Lassay Château from the Bridge

We had lived here almost four years before we discovered this extraordinary fortified medieval château in the department of the Mayenne (Pays de la Loire), just 45 minutes from our house.  Why it is not better known is a mystery, as we found that it is one of the best preserved medieval châteaux in France, complete with a working drawbridge and barbican.

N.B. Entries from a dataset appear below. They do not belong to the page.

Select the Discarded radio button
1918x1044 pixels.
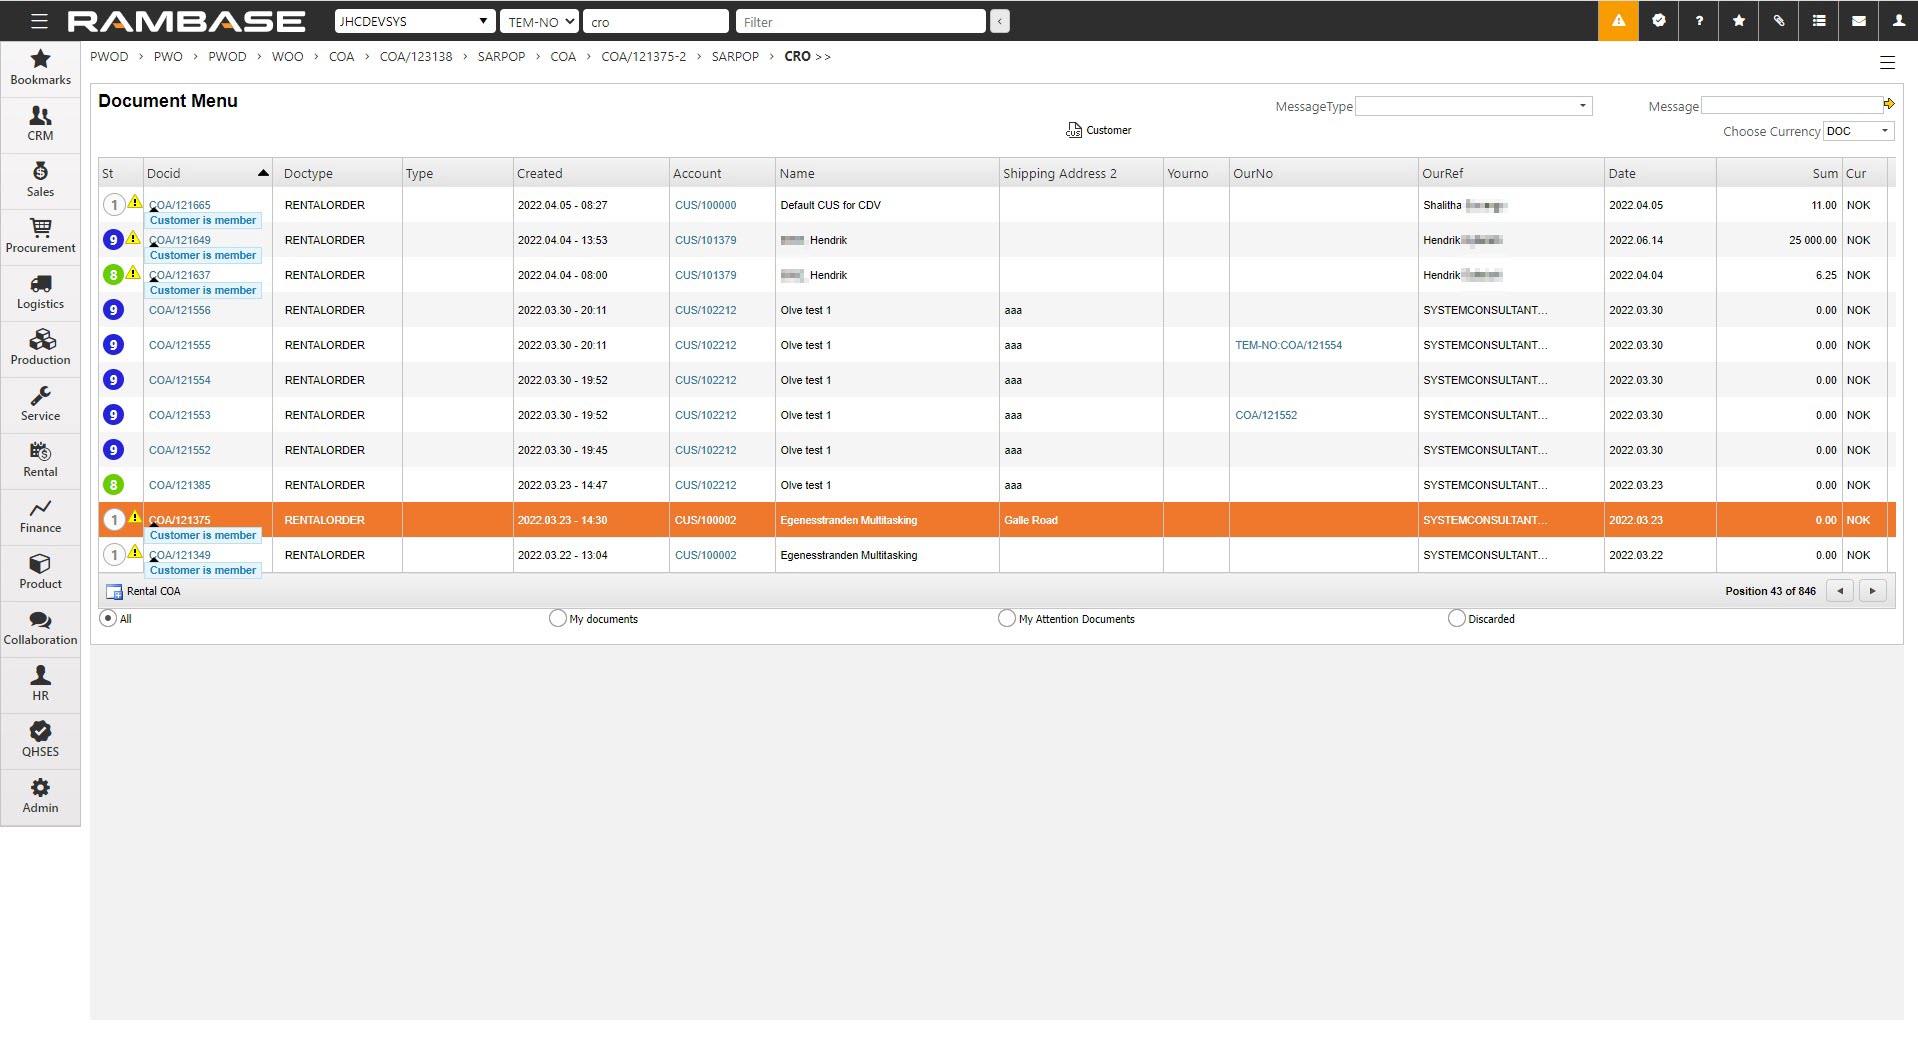(x=1456, y=619)
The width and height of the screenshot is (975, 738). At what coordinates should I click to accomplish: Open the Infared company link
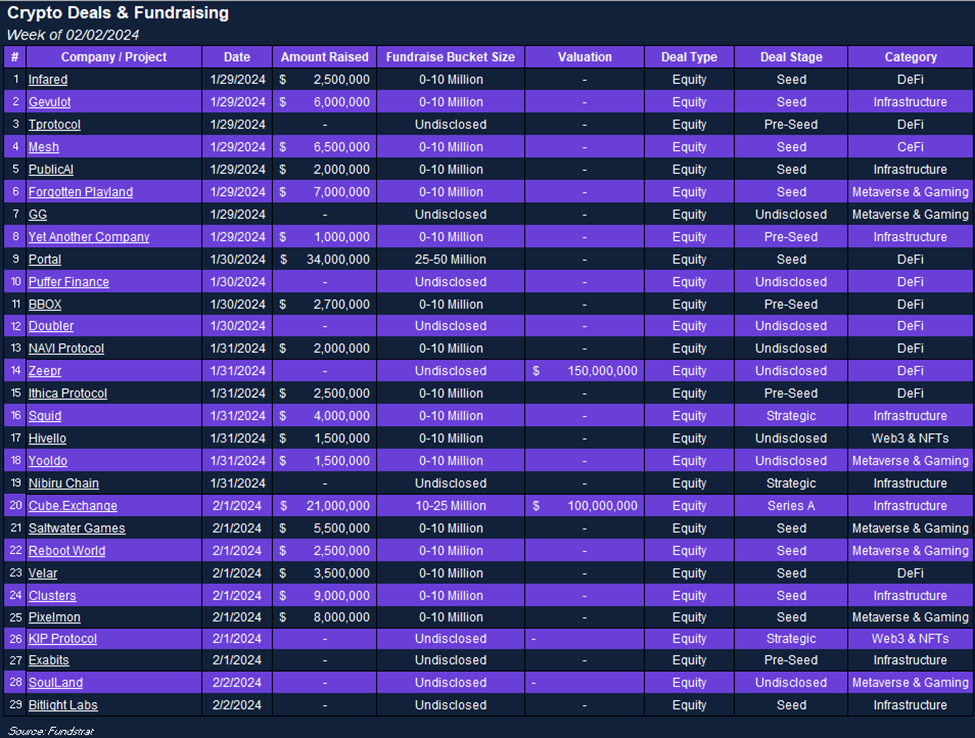tap(48, 80)
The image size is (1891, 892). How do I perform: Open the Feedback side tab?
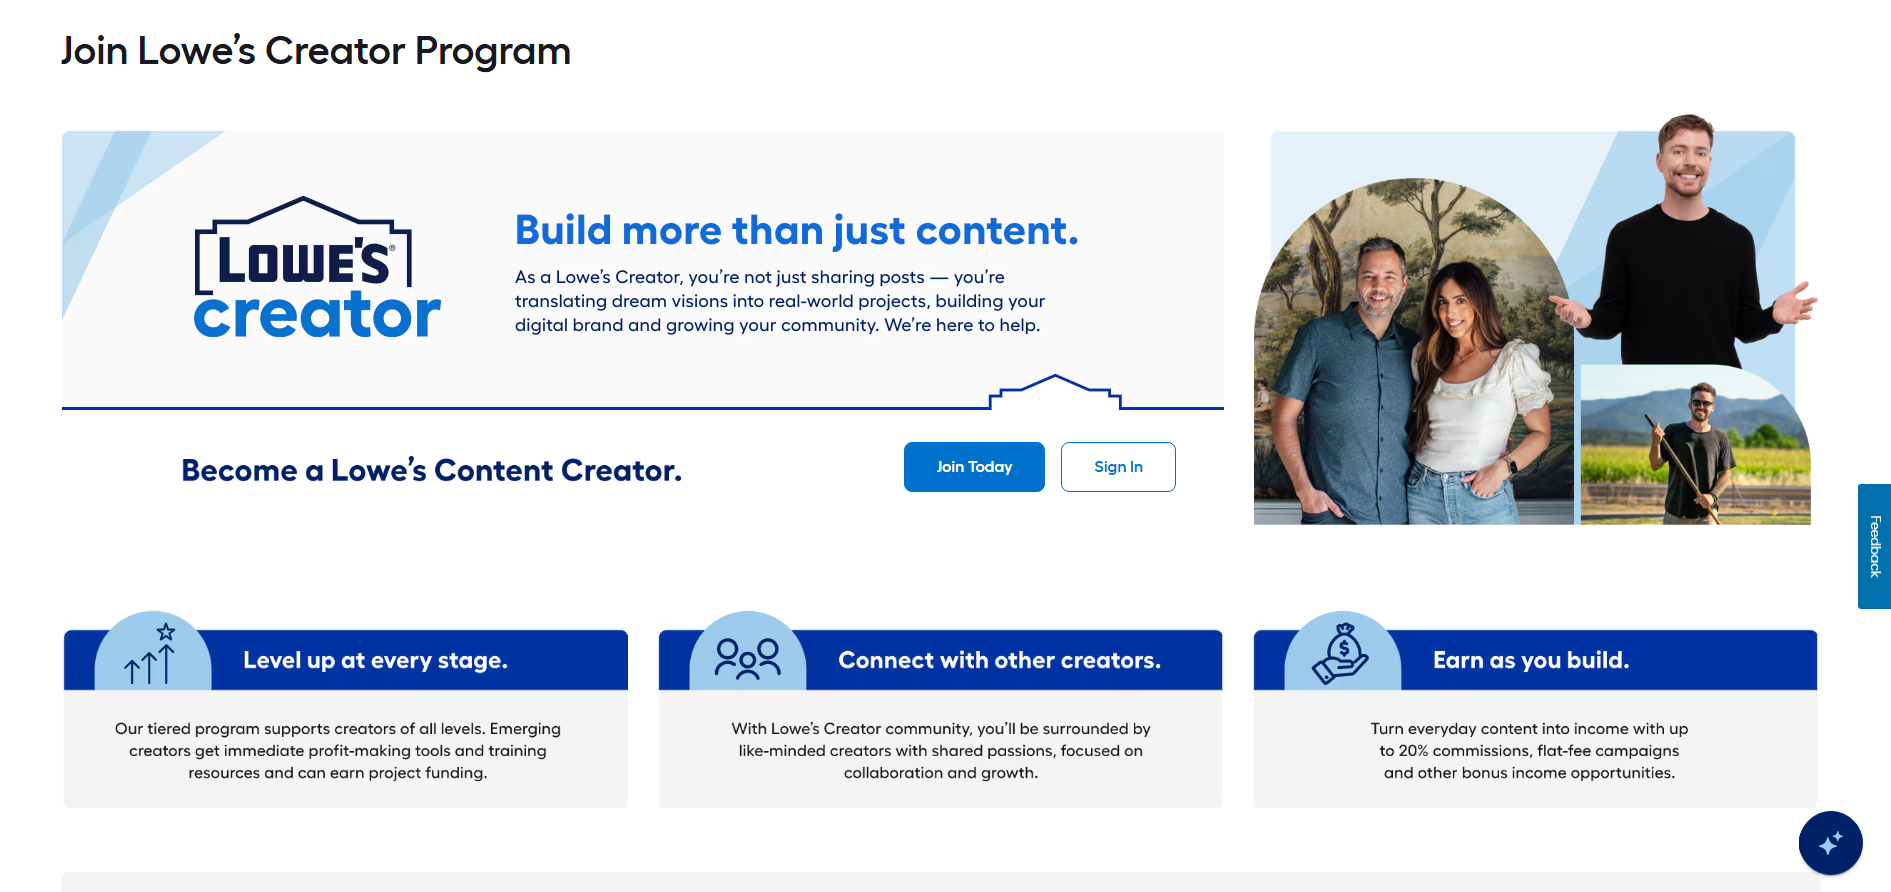[x=1874, y=546]
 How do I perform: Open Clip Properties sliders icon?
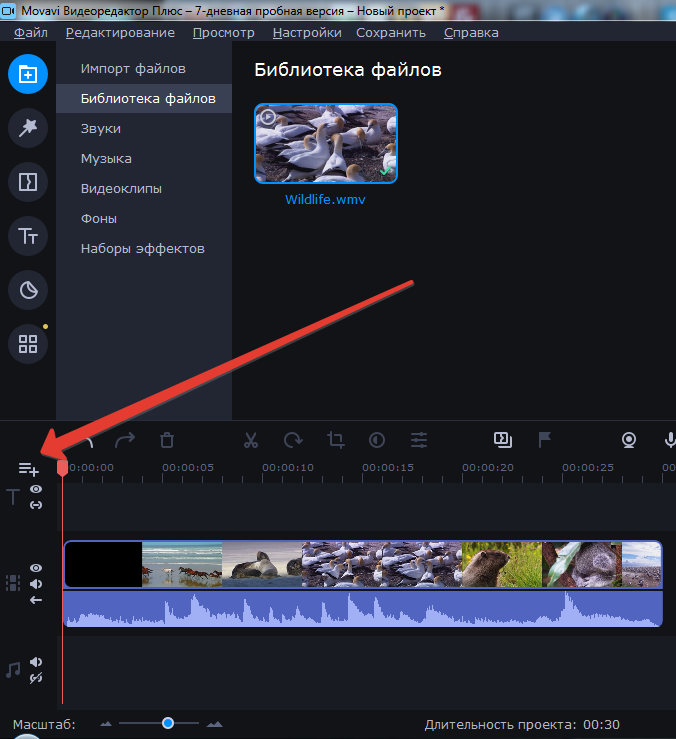[419, 440]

The château was built in the 14th and 15th centuries and its fortifications comprise eight massive towers linked by ramparts and a crenellated curtain wall.

It is the barbican that is one of the most remarkable features, as no other example of this form of defence (intended to protect the drawbridge area) has survived in such a perfect state of preservation in France.

The guide on our visit to the château was an eighty-year old gentleman who was in a remarkably good state of preservation himself; he told us he had lived in the château since his childhood, when his parents were employed by the owners.  He told us about how hard it was living in a freezing cold castle in winter, with water drawn from a well and outdoor “toilets” only accessible via a steep path outside the rear castle gates.   He also recalled vivid memories of living  there during the Occupation, when the castle was used as a German command post during the Second World War.

During the visit we were shown the details of the defences, the interior of the château (kitchens and living quarters), the hidden passageways beneath the ramparts (dark and narrow – mind your head!) and the beautiful grounds and gardens behind the castle.

On one side the castle overlooks an étang (fishing lake) which is accessible via a lane leading downhill from the main entrance.

Opening hours:

  • Afternoons only from 14h30 to 18h30
  • Saturday, Sunday and holidays from Easter to 31st May
  • Every day from 1st June to end of September

Tarif (2008) 5.50€ for adults, 3€ for children aged 12-15, 2€ for children under12

Also at Lassay-les-Châteaux

There are two other châteaux at Lassay; of these the Château de Bois-Thibault is probably the more interesting, as we found little more than a ruined gateway remained of the third château (Bois-Frou).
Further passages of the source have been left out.